年齢は離れているけれど、仲の良いご近所さんがいる。
お茶しにいったり、ランチしては他愛もない話をしたり最近の小さな悩みについて語るような友達だ。
そんなKさんと先月お茶をしようと話していたけれど、予定していたその日は弟の葬儀になってしまった。
そのため一月遅れでつい先日、やっとお茶会実現となった。
改めて弟のことを話すと、Kさんは一緒に涙しながら聞いてくれた。
そして、彼女も、大学生の一人息子さんが就職や今後の人生について悩んでいる様子を打ち明けてくれた。
生き物が大好きで人間といるよりも生き物が好きで、生き物と過ごす時間を大切にするような心根の優しい子だ。
「でも、将来息子さん大物になりそう…」
そう言いかけるとKさんは
「ううん、ううん。
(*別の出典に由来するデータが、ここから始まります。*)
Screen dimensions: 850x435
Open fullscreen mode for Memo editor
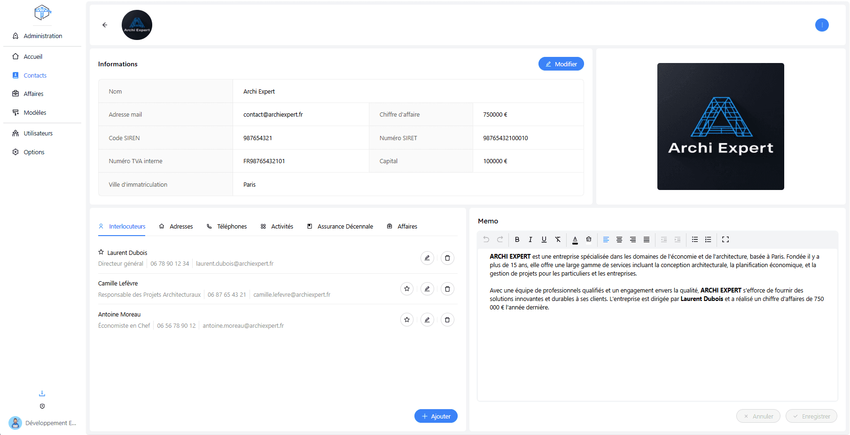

ただただ、普通に生活してくれればいいんです」
と、私の言葉を制するように言った。
「とんでもない」とでもいうようなびっくりした表情が、その気持ちに嘘がないことを物語っていた。
本当に、ただただ普通に生活してくれればいい。
生きていてくれればいい。
二人とも言葉にはしなかったけれどそんな共通の思いで、また二人で泣いてしまった。
どうかKさんの息子さんには耐えてほしい。
何者にならなくても、希望通りの就職できなくても、生きていてくれればいいなと思う。